I just binge watched my first series. No, really.

My desire to do this started with a lawn sign I saw at the intersection of State Routes 43 and 150 in West Sand Lake, Rensselaer County. It was the typical size of a political lawn sign, so I’m shocked I even noticed it at all, but the question written on it struck that innermost Sherlock Holmes core in me, (and my love of murder mysteries, and true crime documentaries):

Who Killed Hazel Drew?

Hazel Drew was a young beautiful woman in her 20s who was brutally murdered and thrown into a pond one late summer night in 1908 in Taborton, (Sand Lake), NY. This murder case and the investigation that followed is one of the things that puts little ol’ Sand Lake on the national map.
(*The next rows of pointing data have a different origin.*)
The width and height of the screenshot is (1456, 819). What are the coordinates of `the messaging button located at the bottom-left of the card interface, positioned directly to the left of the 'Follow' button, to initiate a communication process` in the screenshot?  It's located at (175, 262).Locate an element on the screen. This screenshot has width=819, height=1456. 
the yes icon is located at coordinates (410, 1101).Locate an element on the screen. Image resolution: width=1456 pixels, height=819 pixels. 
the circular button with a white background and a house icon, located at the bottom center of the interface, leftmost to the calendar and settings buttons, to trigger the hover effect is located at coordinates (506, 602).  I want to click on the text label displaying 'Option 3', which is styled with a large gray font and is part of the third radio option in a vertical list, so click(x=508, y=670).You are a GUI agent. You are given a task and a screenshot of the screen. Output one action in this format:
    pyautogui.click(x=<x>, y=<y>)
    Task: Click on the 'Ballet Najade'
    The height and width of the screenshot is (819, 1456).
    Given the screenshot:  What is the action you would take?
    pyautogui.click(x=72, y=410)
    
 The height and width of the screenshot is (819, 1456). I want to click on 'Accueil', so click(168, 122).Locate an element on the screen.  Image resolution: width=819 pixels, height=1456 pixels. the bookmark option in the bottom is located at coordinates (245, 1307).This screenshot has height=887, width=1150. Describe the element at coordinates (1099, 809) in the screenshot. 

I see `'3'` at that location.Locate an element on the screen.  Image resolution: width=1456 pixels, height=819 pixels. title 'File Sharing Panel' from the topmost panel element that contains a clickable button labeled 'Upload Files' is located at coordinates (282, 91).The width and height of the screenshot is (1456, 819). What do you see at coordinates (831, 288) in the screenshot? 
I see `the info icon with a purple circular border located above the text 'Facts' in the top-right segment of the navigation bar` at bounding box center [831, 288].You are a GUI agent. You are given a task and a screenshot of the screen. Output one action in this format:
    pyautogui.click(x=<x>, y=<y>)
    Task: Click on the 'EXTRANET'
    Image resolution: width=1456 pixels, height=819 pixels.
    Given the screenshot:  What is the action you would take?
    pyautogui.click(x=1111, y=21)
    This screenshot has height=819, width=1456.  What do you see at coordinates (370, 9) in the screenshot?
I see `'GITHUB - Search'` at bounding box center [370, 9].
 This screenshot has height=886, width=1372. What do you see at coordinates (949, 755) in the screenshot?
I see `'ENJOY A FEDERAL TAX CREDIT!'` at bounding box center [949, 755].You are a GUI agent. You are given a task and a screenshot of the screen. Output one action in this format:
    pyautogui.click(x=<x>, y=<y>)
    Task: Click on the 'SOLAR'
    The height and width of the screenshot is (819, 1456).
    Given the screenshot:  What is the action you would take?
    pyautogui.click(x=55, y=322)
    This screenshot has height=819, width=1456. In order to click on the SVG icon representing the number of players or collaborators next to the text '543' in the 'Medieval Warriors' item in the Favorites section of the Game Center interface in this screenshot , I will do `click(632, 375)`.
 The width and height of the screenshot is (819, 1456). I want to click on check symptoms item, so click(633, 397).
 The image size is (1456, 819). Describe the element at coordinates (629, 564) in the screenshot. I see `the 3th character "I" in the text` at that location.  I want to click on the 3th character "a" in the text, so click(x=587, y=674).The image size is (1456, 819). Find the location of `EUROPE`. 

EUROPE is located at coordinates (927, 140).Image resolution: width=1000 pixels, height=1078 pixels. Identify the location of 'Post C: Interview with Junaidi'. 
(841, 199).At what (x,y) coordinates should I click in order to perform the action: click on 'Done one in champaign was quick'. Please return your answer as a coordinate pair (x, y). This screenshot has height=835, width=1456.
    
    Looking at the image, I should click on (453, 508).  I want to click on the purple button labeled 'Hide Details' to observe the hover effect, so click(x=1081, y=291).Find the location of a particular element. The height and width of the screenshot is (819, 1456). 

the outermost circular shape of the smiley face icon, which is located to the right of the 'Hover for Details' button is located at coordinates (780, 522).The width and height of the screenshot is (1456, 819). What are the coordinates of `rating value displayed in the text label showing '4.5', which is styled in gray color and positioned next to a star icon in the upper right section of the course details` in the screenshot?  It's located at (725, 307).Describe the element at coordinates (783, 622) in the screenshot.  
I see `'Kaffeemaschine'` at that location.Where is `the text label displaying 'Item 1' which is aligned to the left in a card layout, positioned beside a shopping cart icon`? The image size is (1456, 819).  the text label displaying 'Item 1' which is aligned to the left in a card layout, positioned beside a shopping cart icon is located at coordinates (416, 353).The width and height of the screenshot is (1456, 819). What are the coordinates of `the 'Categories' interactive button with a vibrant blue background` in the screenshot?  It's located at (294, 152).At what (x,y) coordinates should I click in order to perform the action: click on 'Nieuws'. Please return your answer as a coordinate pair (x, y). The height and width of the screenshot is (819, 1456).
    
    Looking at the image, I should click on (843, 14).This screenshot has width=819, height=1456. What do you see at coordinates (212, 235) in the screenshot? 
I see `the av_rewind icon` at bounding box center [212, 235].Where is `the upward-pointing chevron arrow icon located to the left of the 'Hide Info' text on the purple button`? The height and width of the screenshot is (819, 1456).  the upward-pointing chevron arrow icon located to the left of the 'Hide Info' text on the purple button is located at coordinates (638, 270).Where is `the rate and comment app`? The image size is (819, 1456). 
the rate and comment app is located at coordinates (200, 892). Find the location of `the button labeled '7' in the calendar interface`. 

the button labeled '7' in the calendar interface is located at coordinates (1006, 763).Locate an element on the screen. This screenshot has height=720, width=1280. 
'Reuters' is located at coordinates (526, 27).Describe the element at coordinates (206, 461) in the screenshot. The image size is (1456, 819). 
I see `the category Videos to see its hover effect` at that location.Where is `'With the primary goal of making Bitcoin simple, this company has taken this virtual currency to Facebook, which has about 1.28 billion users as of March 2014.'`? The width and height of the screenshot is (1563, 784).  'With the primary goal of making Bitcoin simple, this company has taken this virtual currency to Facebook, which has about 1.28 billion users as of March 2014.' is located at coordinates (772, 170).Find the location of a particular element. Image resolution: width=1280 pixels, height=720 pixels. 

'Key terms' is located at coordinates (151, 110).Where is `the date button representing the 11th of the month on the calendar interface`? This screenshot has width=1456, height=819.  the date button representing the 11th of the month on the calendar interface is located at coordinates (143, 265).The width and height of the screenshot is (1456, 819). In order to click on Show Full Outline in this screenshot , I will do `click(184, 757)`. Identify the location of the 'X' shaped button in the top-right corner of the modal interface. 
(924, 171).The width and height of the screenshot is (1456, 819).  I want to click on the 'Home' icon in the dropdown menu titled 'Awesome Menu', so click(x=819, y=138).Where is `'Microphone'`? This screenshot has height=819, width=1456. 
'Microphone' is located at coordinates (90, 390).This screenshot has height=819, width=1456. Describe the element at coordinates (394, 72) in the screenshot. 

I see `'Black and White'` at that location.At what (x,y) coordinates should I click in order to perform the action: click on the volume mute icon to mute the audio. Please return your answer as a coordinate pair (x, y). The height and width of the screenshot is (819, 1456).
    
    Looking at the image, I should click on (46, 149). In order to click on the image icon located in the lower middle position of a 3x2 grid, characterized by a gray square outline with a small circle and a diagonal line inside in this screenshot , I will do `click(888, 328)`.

In fact, her story is what inspired the 1990s ABC series, Twin Peaks. (This was the show I binged.) It was only two seasons long, but developed a sort of cult following. What made Drew’s story so interesting and worthy of TV fame was the gossip surrounding her and her alleged secret engagement with less than (ahem) lady-like behavior.

Fast forward to 2017, Sand Lake native and filmmaker John Holser saw a Facebook post by Phil Bayly, former WNYT-News Channel 13 reporter and anchor, teasing an interview with author Ron Hughes, who penned a book about the murder, Who Killed Hazel Drew. This interview seemed to correspond with a new sequel series of Twin Peaks, released the previous May on Showtime, that picked up where the initial show left off.

“After I saw the post, it just got me thinking,” said Holser. Being a long Sand Lake native, he did the math and figured his great grandfather would have been in his 20s at the time of Drew’s death. And with his family farm being only a quarter of a mile from the murder scene, he was convinced there was more to this story. He wanted to tell it by making a film.

His first conversations were with Bob Moore, the Sand Lake Town historian. Moore and Holser reached out to a few other local folks who knew more about the area, and this all led to conversations with Mark Frost, who co-created the original Twin Peaks series. Frost worked with the late John Walsh to dig through old newspapers and previous investigation records prior to the original series’ production.

It has been reported that Frost set his story in the northwestern US near the Canadian border. But he used to spend his summers at his grandparents’ home in Sand Lake as a child, and remembers the ghost story of the Teal Pond Murder that his grandmother would tell him to make sure he didn’t go out into the woods at night.

After meeting up with historian Moore and some “citizen detectives,” David Bushman and Mark Givens, Holser decided, “to give my hand a try” at finding out more clues and truths – and make a movie.

The idea to create a documentary came after bringing along some cameras to a walkthrough visiting all of the sites in town associated with Drew. However, he quickly learned that doing historical re-enactments forces budgets to be tight. Holser said: “You can learn a lot from asking people to work for free.”

He filmed his documentary at many of the sites in the Historic Eastfield Village in Nassau, NY. He also shot a lot of scenes in his large, old farmhouse kitchen. He was even lucky enough to find a drone operator who volunteered his services to help bring some of the character of Rensselaer County into the film.

Since that first Facebook post in 2017, Holser spent the next three years focusing on the holes in the story. He found that many locals had valuable information to add. As Holser started to provide updates on the film’s Facebook page, he said, “we found an audience that was positive and engaged…they were fascinated by Hazel.”

This gave him the confidence to keep going, as did his associate producer, Amy J. Freinberg-Trufas.

There are a lot of unanswered questions in the Hazel Drew book, but there are some connections that make you second guess how the investigation played out. What happened here? Why wasn’t a certain person found? Why was that clue given up on? And why did this crazy thing that happened in the mountains get buried?

One night in the middle of production, Holser got a call from a professor in California whose family is from the Capital Region – a prominent family in Troy. And the called dropped the following bombshell: “I think my grandfather may have killed Hazel Drew.”

Holser listened as the called laid out a lot of circumstantial evidence that connected many more dots. But you have to watch the premier of Who Killed Hazel Drew, via Facebook, on Saturday, December 12th at 8:00 p.m. to find out the caller’s identity.

You can find out more information about the viewing here: https://www.facebook.com/WhoKilledHazelDrew.

Because the case was labeled “unsolved,” the murder of Hazel Drew is still an open case in the Rensselaer County Sheriff’s Office. Drew is buried in Brookside Cemetery in Poestenkill a few yards from the main gate. Many fans and fellow investigators still come to visit her there.

Holser says he plans to develop a spin off to his movie that investigates Rensselaer County’s role in the American Industrial Revolution.

And you know where I’ll be Saturday night.